The transcripts from this conspiracy case show that several founding Brotherhood members who were indicted in 1972, including Jack “Dark Cloud” Harrington, who is deceased, were still flying back and forth between Southern California and Kabul, arranging hash loads years later. There is a lot of testimony from the government's main witness Walter McAllister, that Smith was directly involved in the scheme, but there's a tiny problem. The Smith McAlllister was talking about was a different guy, a certain Vernon “Smitty” Smith, who was a carpenter who helped construct Mystic Arts World, the Brotherhood's head shop, art gallery, beadshop and bookstore on Pacific Coast Highway.
At one point in the transcript, prosecutors ask McAllister about Brenice Smith and his involvement. Pressed for details, the best McAllister could say was that he thought Brenice Smith might have been at the house in San Clemente where certain discussions about the smuggling operation took place, but that he wasn't sure. And while McAllister did testify that Smith flew to Kabul with Harrington at one point during the venture, he didn't fly there to help with the smuggling operation, but rather to visit “his goofy guru.” McAllister added that all Smith and Harrington did on this trip was “build a tennis court” in Kabul, “which slowed everything down.”
So there you go, folks: Brenice Lee Smith, guilty of building a tennis court and looking for his goofy guru, whoever that was. 

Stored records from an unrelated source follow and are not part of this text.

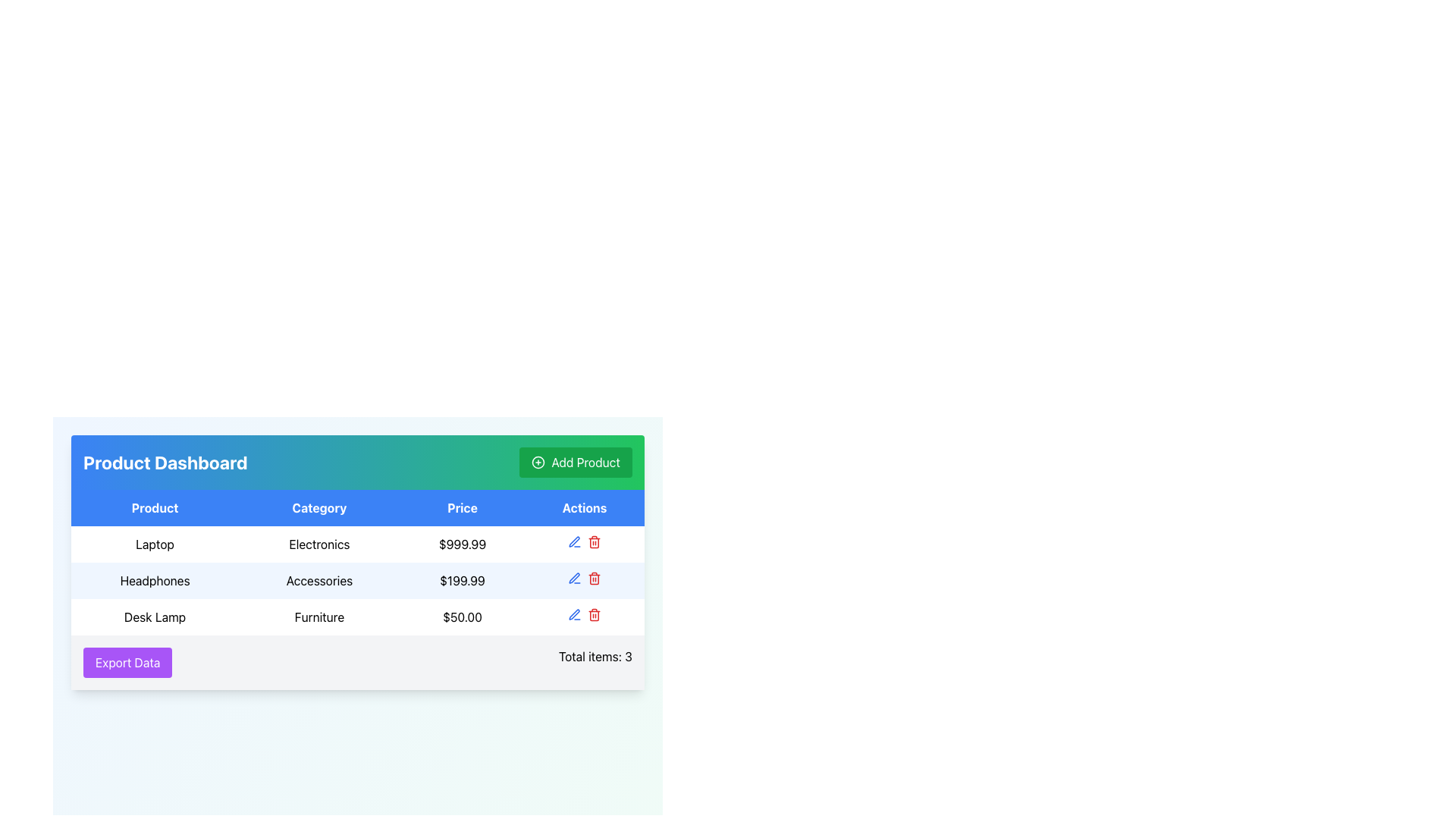 This screenshot has height=819, width=1456. I want to click on the red trash icon button located in the 'Actions' column of the second row in the product table, so click(593, 541).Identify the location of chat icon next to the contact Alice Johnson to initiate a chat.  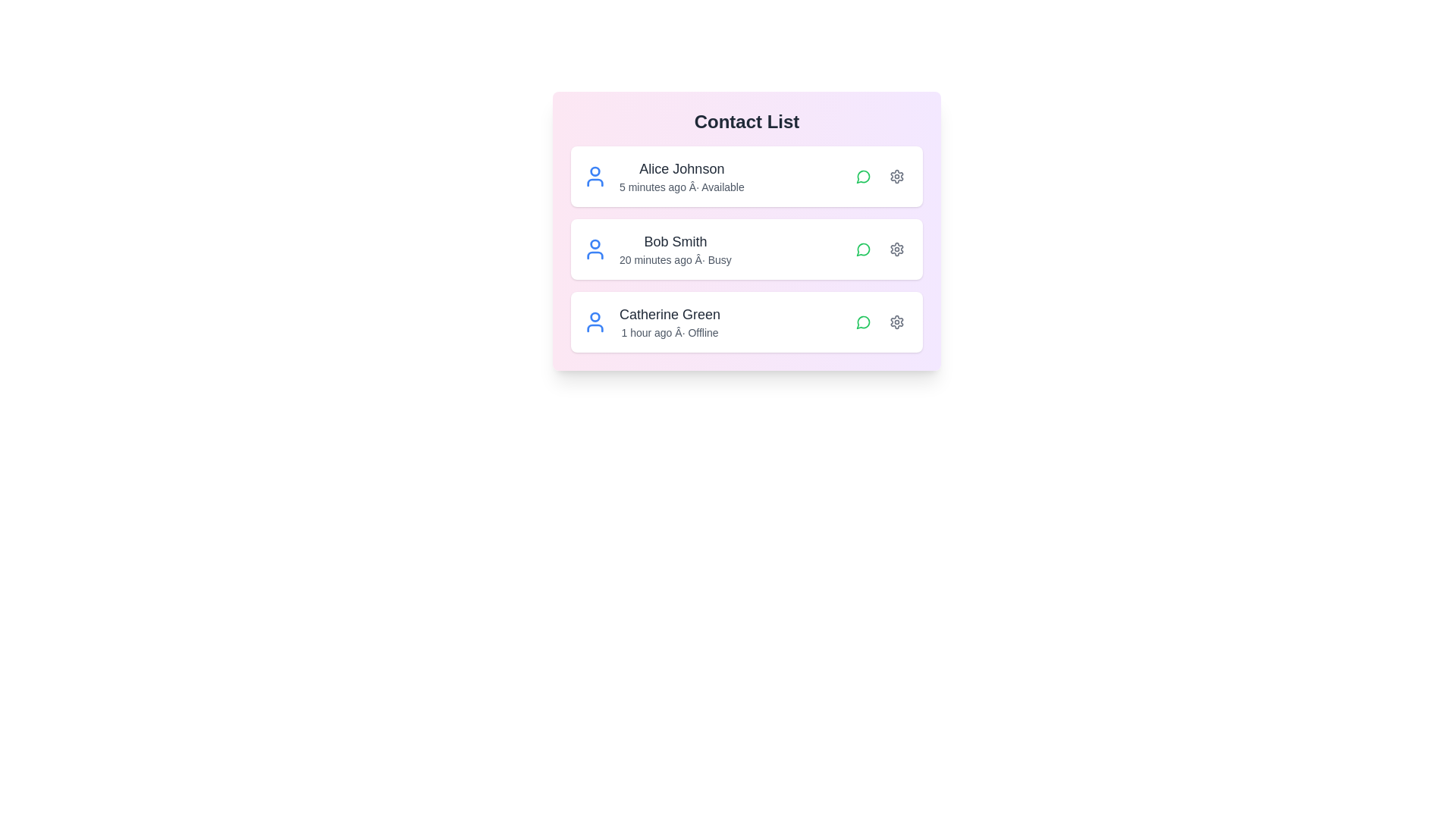
(863, 175). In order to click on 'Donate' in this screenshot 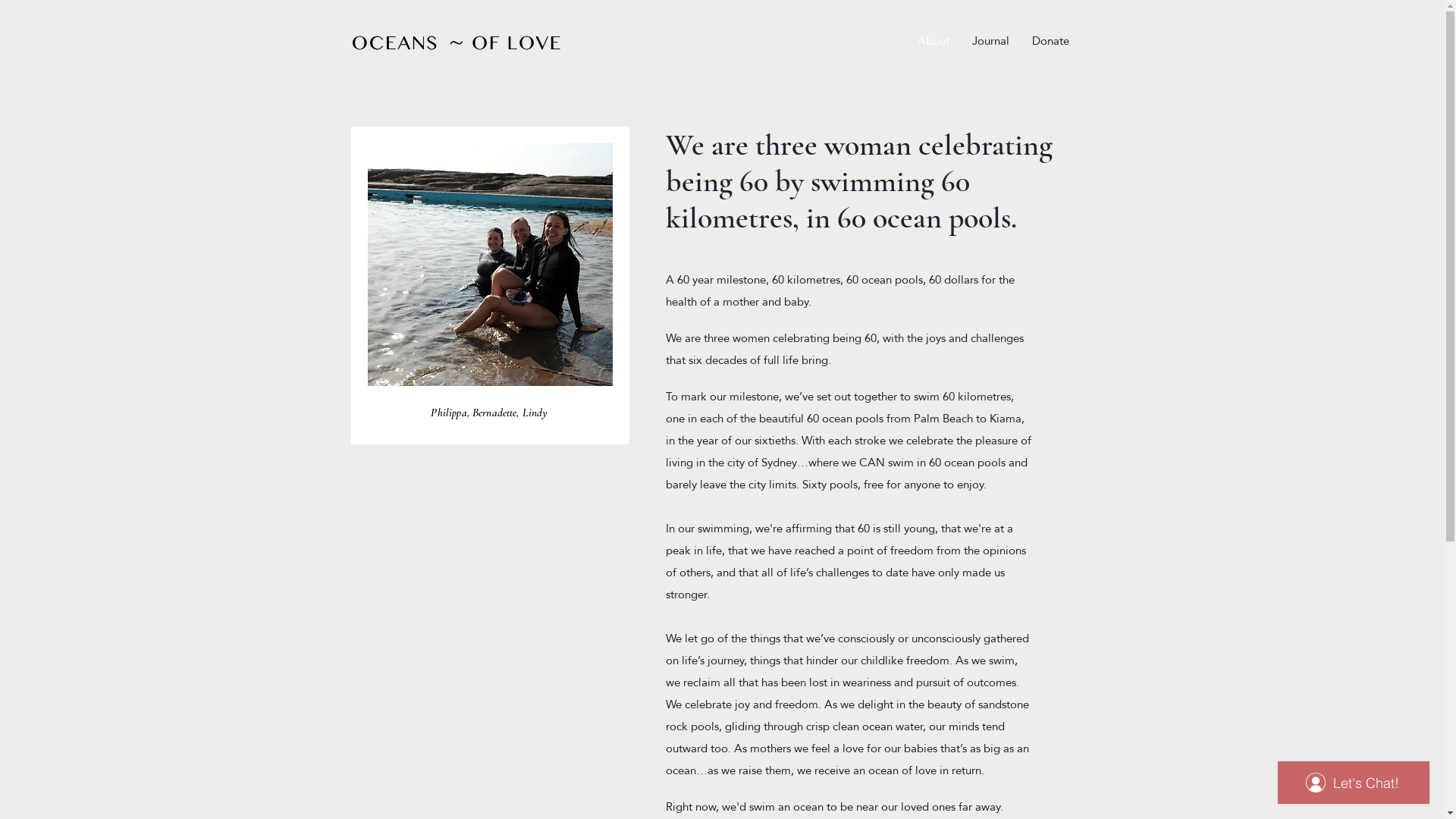, I will do `click(1050, 40)`.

It's unclear if Deputy District Attorney Jim Hicks, the son of Cecil Hicks, who presided over the DA's office during the original Brotherhood conspiracy case, has even bothered to read through the transcripts from this second conspiracy case. However, Gerardo Gutierrez, Smith's Chicago-based attorney, has already filed a motion to have all the charges against his client dismissed. Smith's next hearing is scheduled for December 7, a day that will live in infamy if Hicks doesn't come to his senses and end this expensive charade once and for all, thus having the honor of closing the books on the long, strange trip that is the story of the Brotherhood of Eternal Love, perhaps the most surreal saga ever to take place in Orange County.